TASK BRIEF - Please extract every line of the data below that contains the string "height". Case counts, so copy only lines where it appears with that exact capitalization.
**** DATA SUPPLIED ****
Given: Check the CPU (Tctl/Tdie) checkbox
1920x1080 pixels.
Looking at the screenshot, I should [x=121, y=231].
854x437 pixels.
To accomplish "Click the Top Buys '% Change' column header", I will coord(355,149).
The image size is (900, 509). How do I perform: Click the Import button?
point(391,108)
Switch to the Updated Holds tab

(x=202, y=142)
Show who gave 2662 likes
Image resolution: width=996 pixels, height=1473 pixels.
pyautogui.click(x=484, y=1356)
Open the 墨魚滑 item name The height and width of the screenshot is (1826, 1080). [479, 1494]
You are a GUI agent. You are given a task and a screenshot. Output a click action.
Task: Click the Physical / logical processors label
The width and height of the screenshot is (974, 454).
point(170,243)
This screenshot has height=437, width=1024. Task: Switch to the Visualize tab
****
CORRECT ANSWER -
Image resolution: width=996 pixels, height=1473 pixels.
Open the 墨魚滑 item name The height and width of the screenshot is (1826, 1080). [479, 1494]
The width and height of the screenshot is (974, 454).
This screenshot has height=437, width=1024. Task: Switch to the Visualize tab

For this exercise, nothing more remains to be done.